# Dell Latitude D620 - read failure on internal hard drive



## tcsllc (Jan 16, 2011)

I am a computer tech and I have a client that has a Dell Latitude D620 running XP Professional. Problem is that when you turn it on it gets to a black screen that says "read failure on internal hard drive". 

Obviously from the message it seems like a bad hard drive. I have ran the 1st part of Dell Diagnostics with no problems found. The 2nd part of Dell Diagnostics wont run which I'm guessing because it can't find it on the hard drive.

Hard drive is a Seagate 100GB drive. Ran the hard drive test using Seatools and Passed both the Basic and Advance tests. I downloaded the Dell Diagnostics bootable cd and ran a custom test on the hard drive and it gave me the read error.

I installed a brand new hard drive, booted from CD and installed Windows to the point where it restarts to run the setup. Windows restarted and I get the same error message "read failure on internal hard drive"

I tested the new drive just to make sure it wasn't a lemon and it passed the seatools basic and advanced tests. I haven't tried the Dell Diagnostics test yet. 

At this point I'm starting to think it is something else as it doesn't seem that the original hard drive is bad in the first place. I'm able to access the drive on other machine no problem and even did a clone to another drive just in case it had bad sectors (which seatools should have picked up) and it didn't find any. I used a program called WinHex.

The machine is running Bios version A08 and although Dell has A10 out, it doesn't say anything about this kind of problem in the release notes.

I know there are probably a few other variables that I can rule out but I wanted to throw this out there and see if anyone has ever seen this kind of issue before. I did some searching before posting this and it seems like most people had a hard drive issue which fix it and I couldn't find anything else.

Any help is appreciated.

Thanks,
Gabe


----------



## GZ (Jan 31, 2010)

Did you run a memory test to rule out memory corruption?


----------



## tcsllc (Jan 16, 2011)

I did run a memtest and it passed. It only shows 1 module on the bottom of the machine which I pulled out to test the internal one which is probably under the keyboard or something. I didn't think memory would throw that kind of message but who knows, i've seen some weird things before. I'll try pulling the other module when I get in on Monday just to make sure it's seated correctly. 

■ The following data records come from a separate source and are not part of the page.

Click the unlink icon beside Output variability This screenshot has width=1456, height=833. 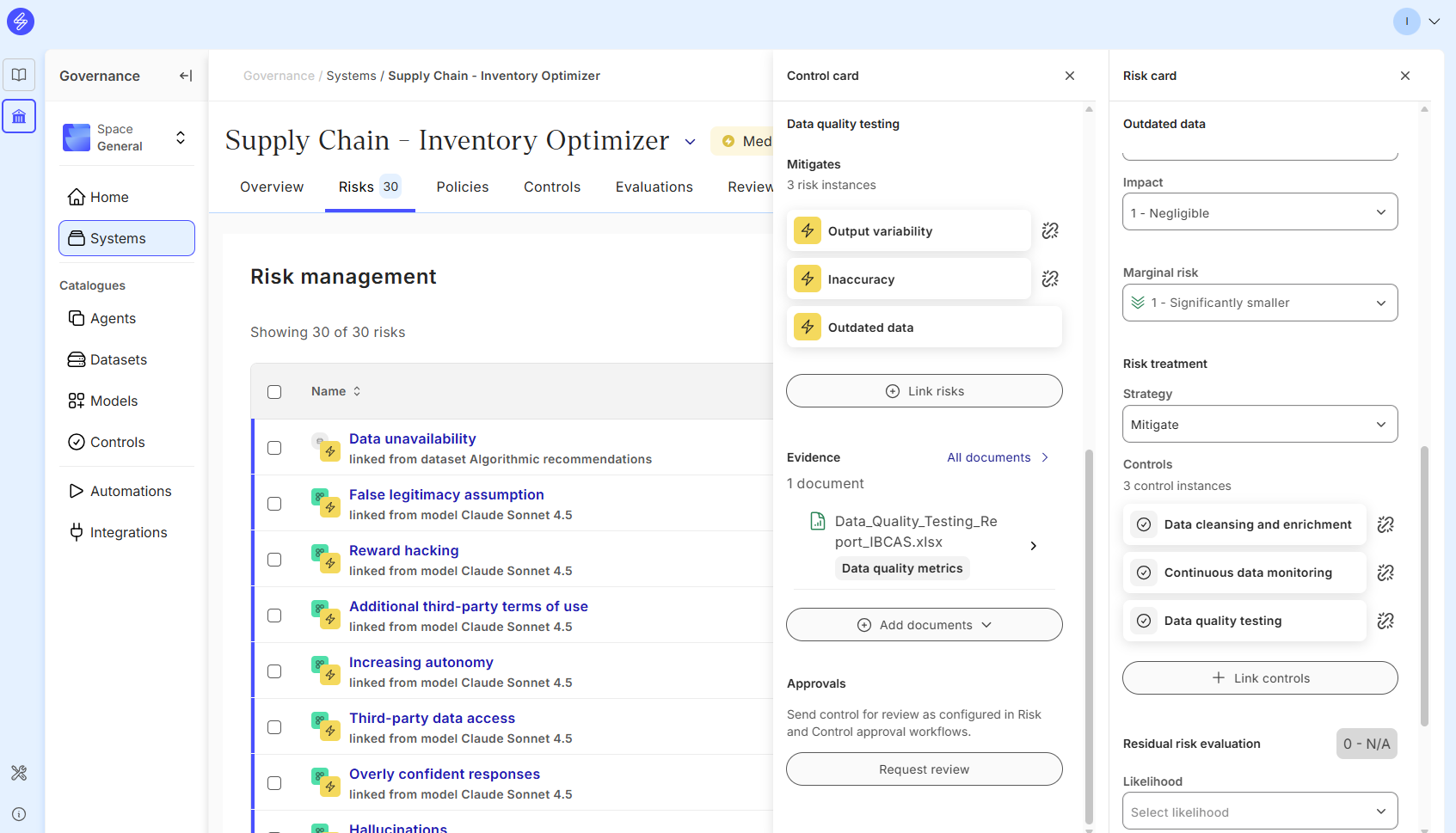(1050, 230)
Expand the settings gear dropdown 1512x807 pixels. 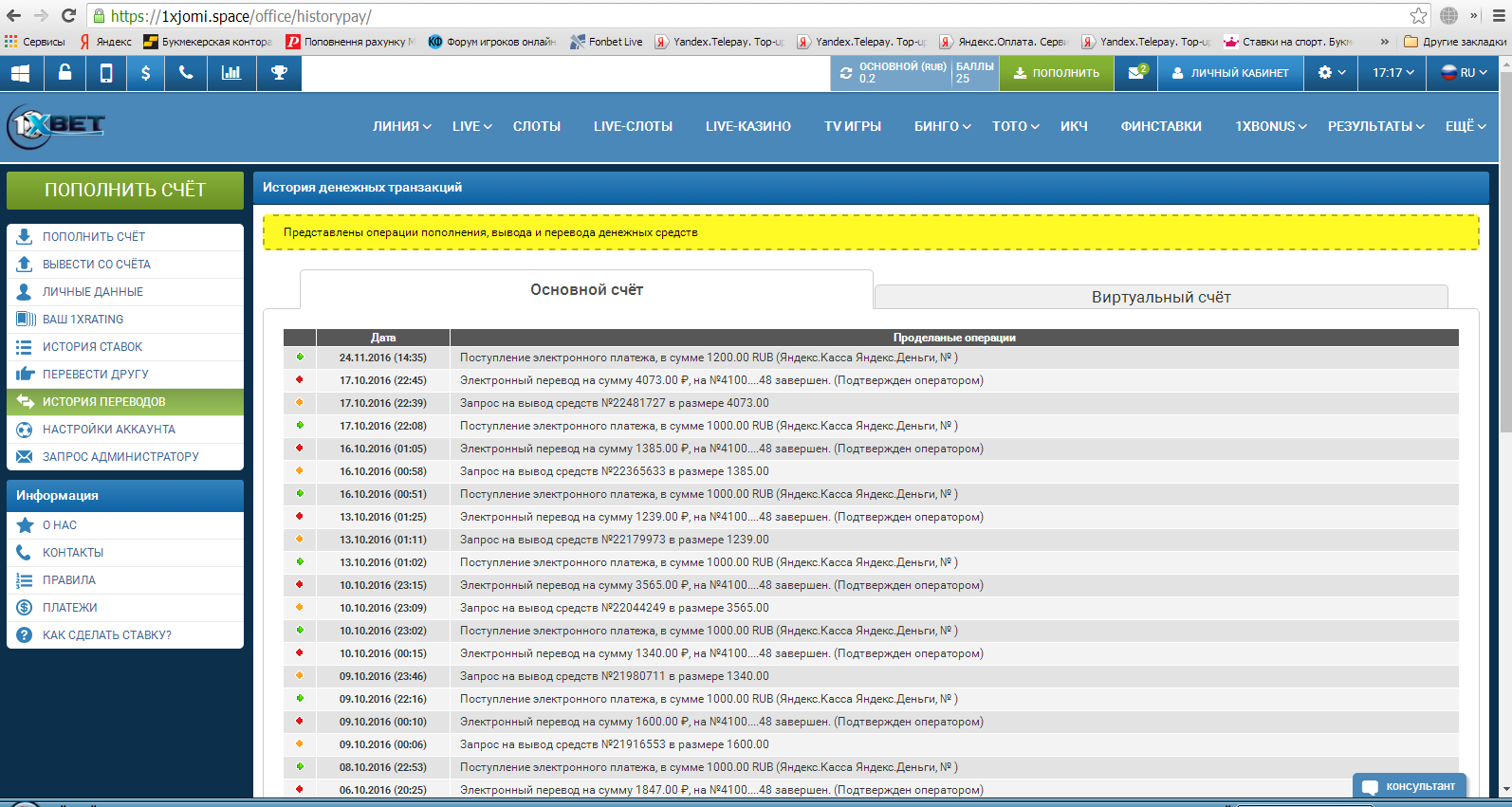click(x=1331, y=73)
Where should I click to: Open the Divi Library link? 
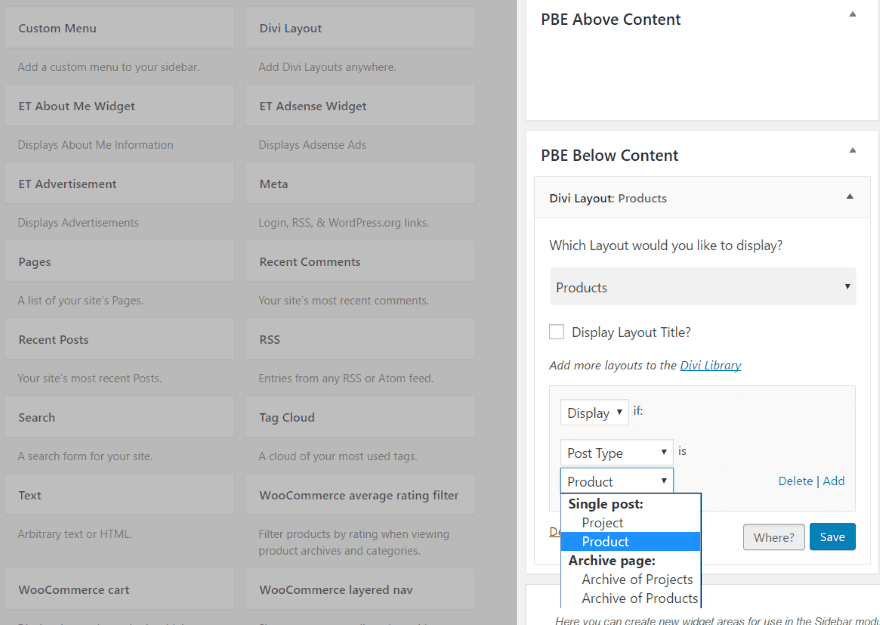click(x=710, y=365)
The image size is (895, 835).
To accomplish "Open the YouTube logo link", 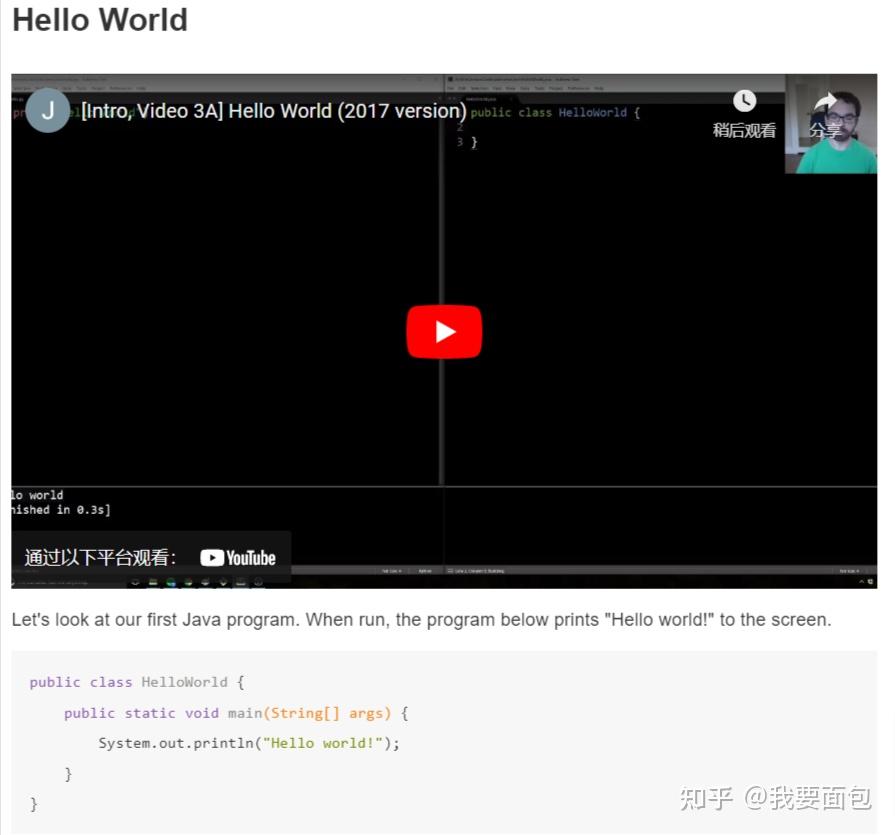I will [237, 557].
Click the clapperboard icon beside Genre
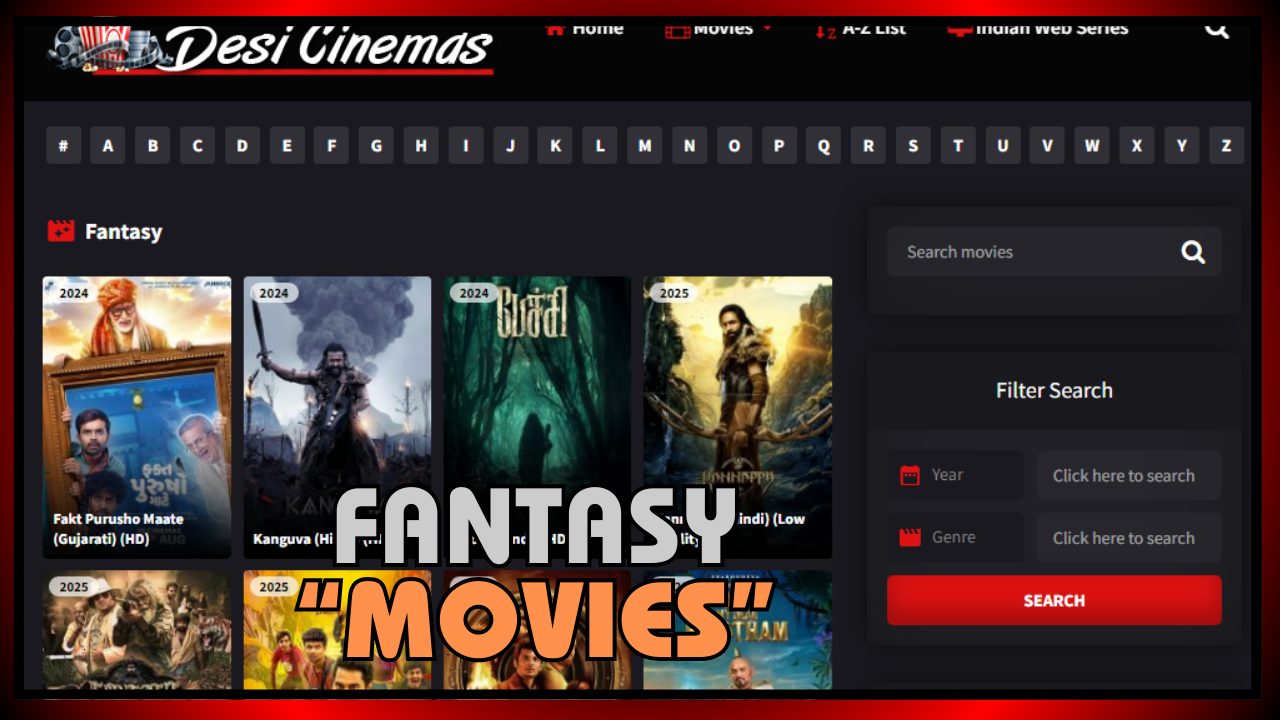Viewport: 1280px width, 720px height. pos(909,537)
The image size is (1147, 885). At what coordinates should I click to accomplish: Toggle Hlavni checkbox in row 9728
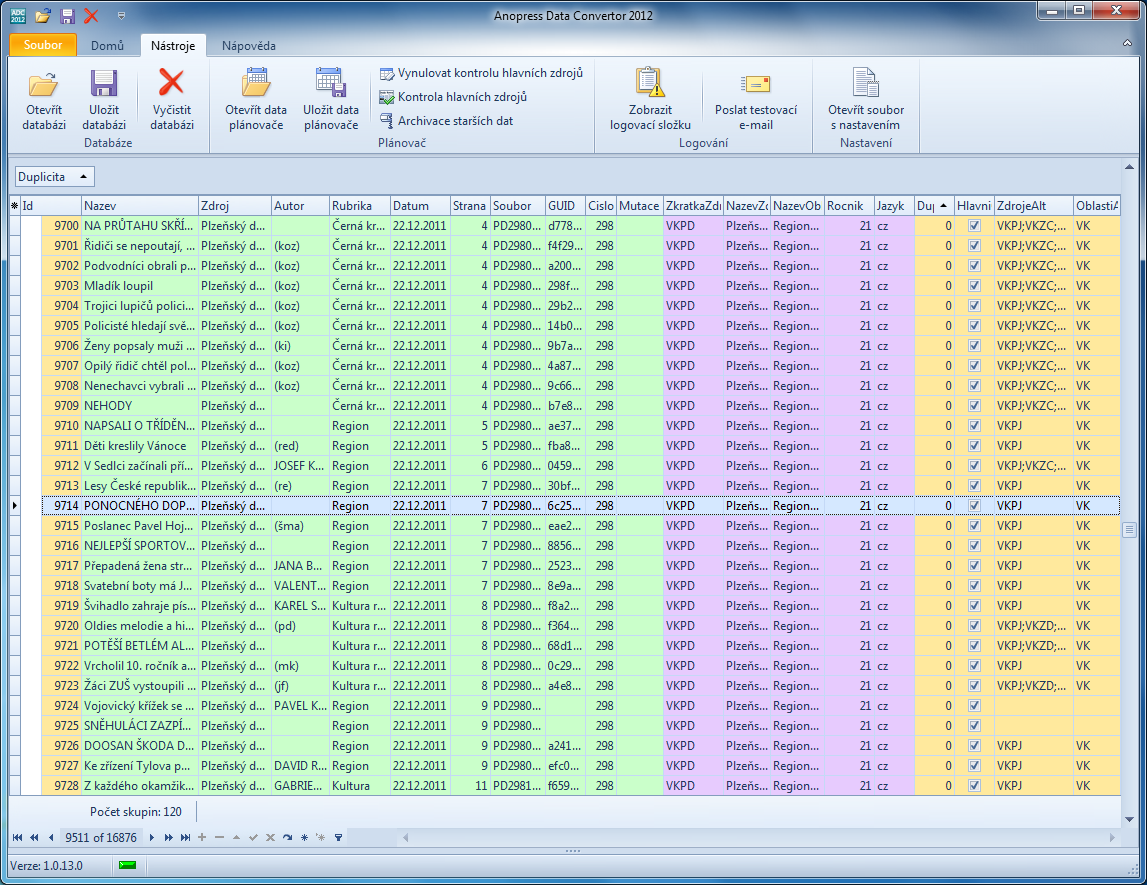coord(975,786)
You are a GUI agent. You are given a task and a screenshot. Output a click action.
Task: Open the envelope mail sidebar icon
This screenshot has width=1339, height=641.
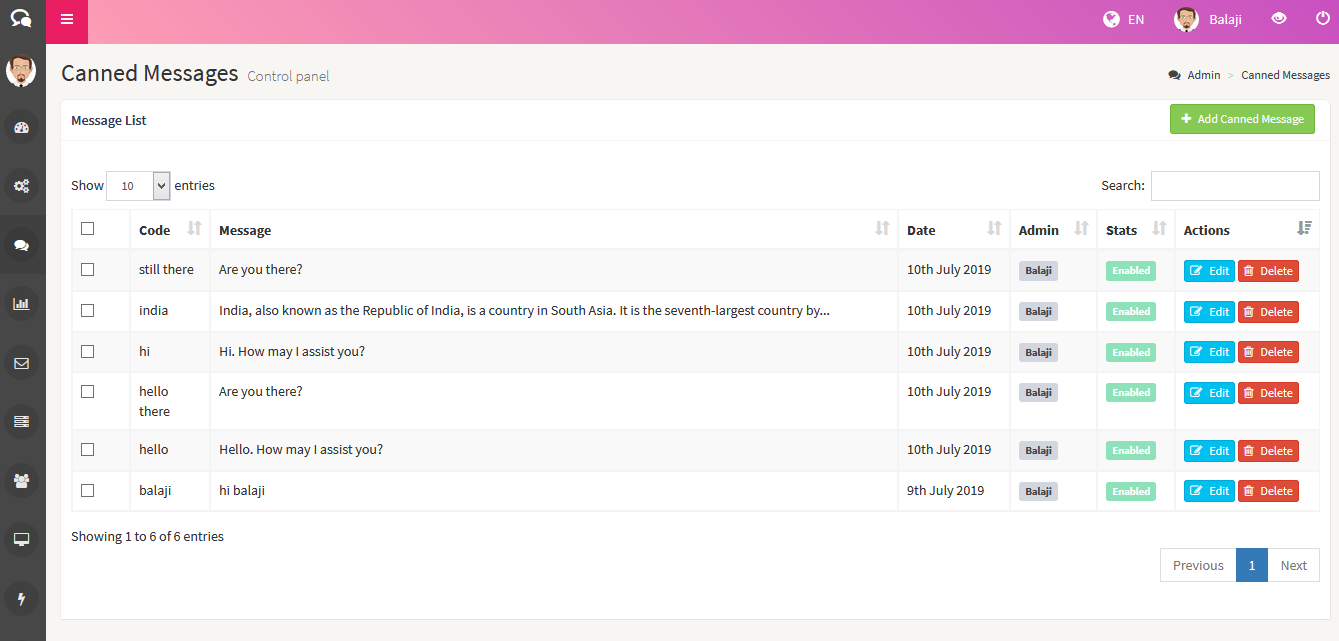pyautogui.click(x=22, y=362)
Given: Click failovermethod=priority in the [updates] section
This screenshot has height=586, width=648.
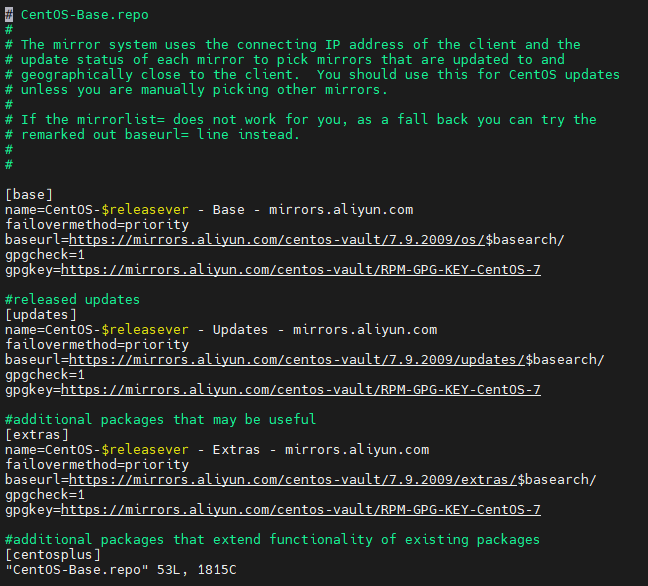Looking at the screenshot, I should click(96, 345).
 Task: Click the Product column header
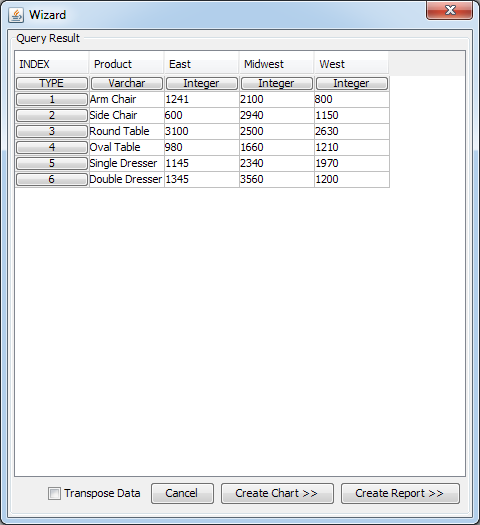tap(127, 64)
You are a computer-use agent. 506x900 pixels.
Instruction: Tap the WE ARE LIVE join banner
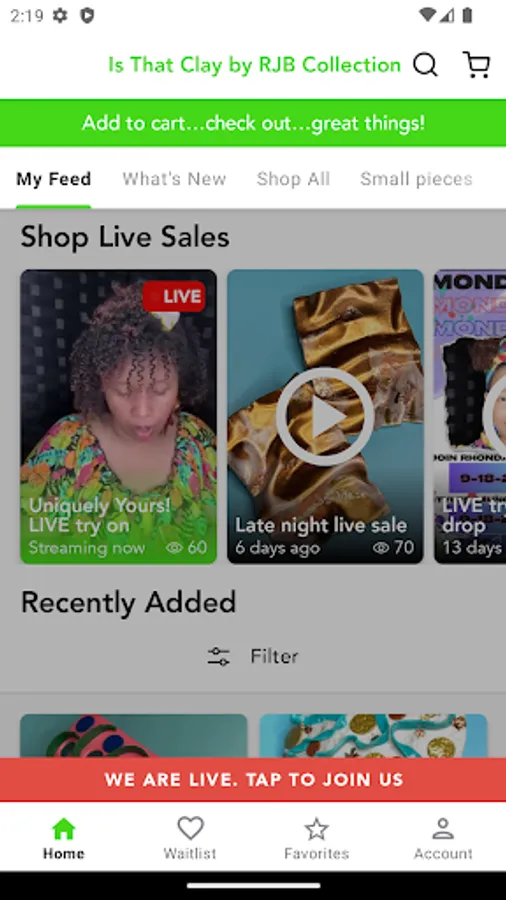pos(253,779)
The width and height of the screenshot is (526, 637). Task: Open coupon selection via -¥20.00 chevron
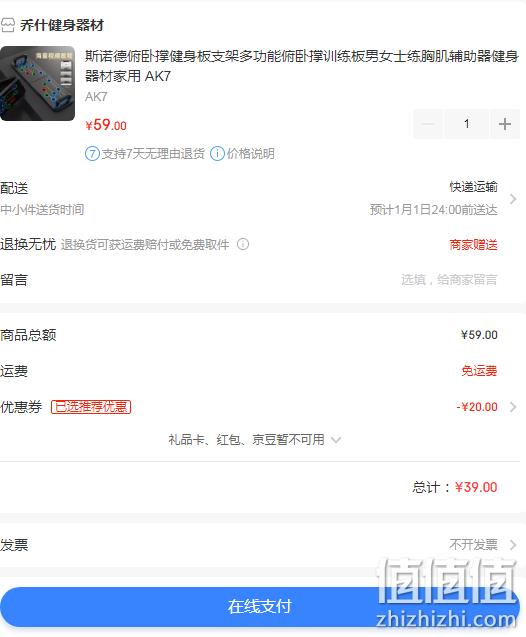click(x=513, y=407)
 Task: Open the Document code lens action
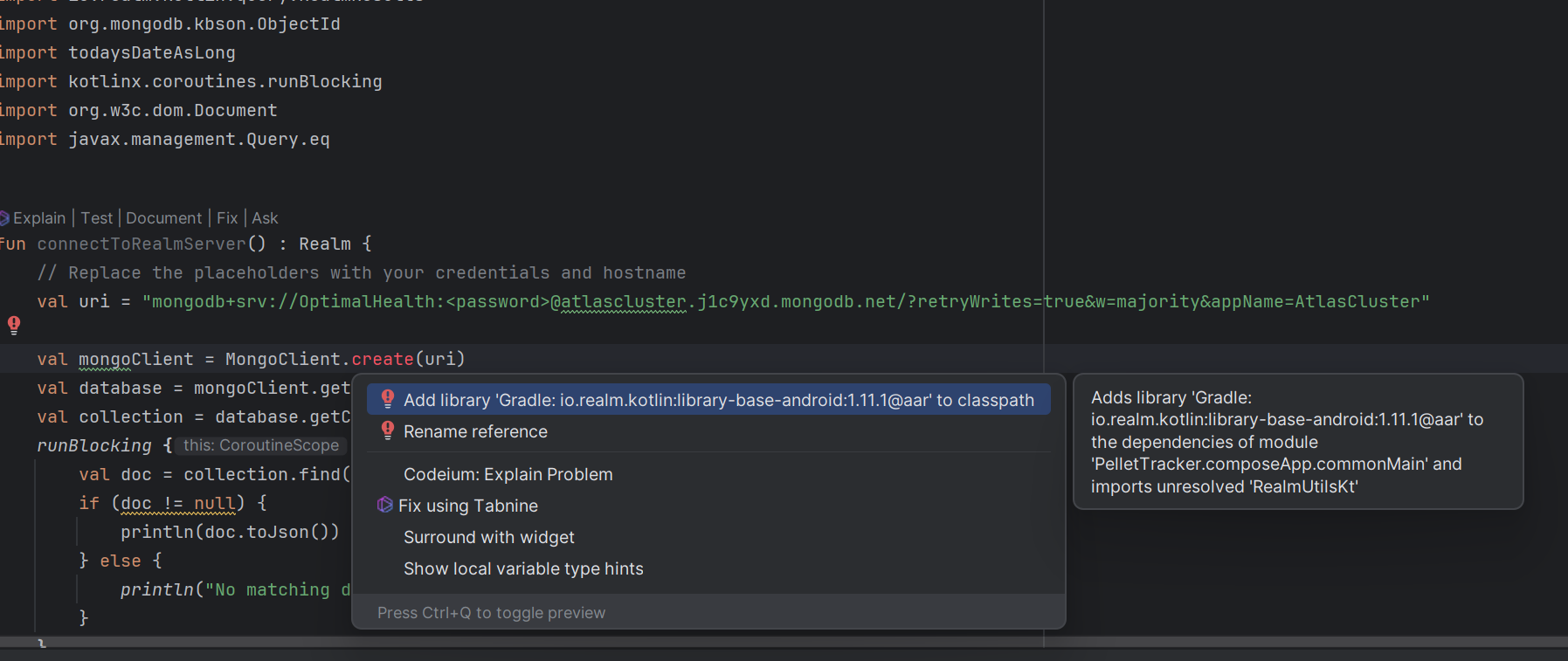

Anything else that I might be missing?


----------



## GZ (Jan 31, 2010)

I have seen odd things too. Memory can do screwy things. 

You replaced the drive with a known good drive... so chances are the issue is not with the HDD.
I would check the SATA connector for damage, and check the board for signs of damage as well.


----------



## tcsllc (Jan 16, 2011)

So I checked the other DIMM that was located under the keyboard. Memory was seated properly, removed it and put it in slot 2, same issue. 

BIOS is seeing the 320GB drive no problem. When the machine turns on it takes about 2 minutes for the message to even pop up. I didn't see anything wrong with the motherboard physically, everything is really clean.

Running the Dell Diagnostics on the new drive just to see what the error message is.

Anyone have any ideas as to what is causing this message?


----------



## GZ (Jan 31, 2010)

There are a lot of things it could be, from a malfunctioning SATA controller to a bit of dust causing a bad connection somewhere and everything in between.

I suggest you run through the usual gamut of troubleshooting to see if you can narrow down the issue. It could, very well, be a faulty MB component.


----------



## tcsllc (Jan 16, 2011)

I ran Dell Diagnostics again and got this error code

Error Code 0F00:0228
Msg: Block 130: Timeout waiting for the drive not busy.

I found this post that has several Dell Diagnostics Error Codes: This one I'm getting seems to be: 
0F00-02XX​ disk.mdm 
Read Test

Hard Drive
Cable
Motherboardhttp://www.hardwarecanucks.com/forum/troubleshooting/9094-dell-diagnostic-error-codes.html

It's not the hard drive, no cable so I guess it is the motherboard...


----------



## GZ (Jan 31, 2010)

gavinzach said:


> I have seen odd things too. Memory can do screwy things.
> 
> You replaced the drive with a known good drive... so chances are the issue is not with the HDD.
> *I would check the SATA connector for damage, and check the board for signs of damage as well*.


This includes cold solder joints and cracked traces, which could be read as a cable failure.


----------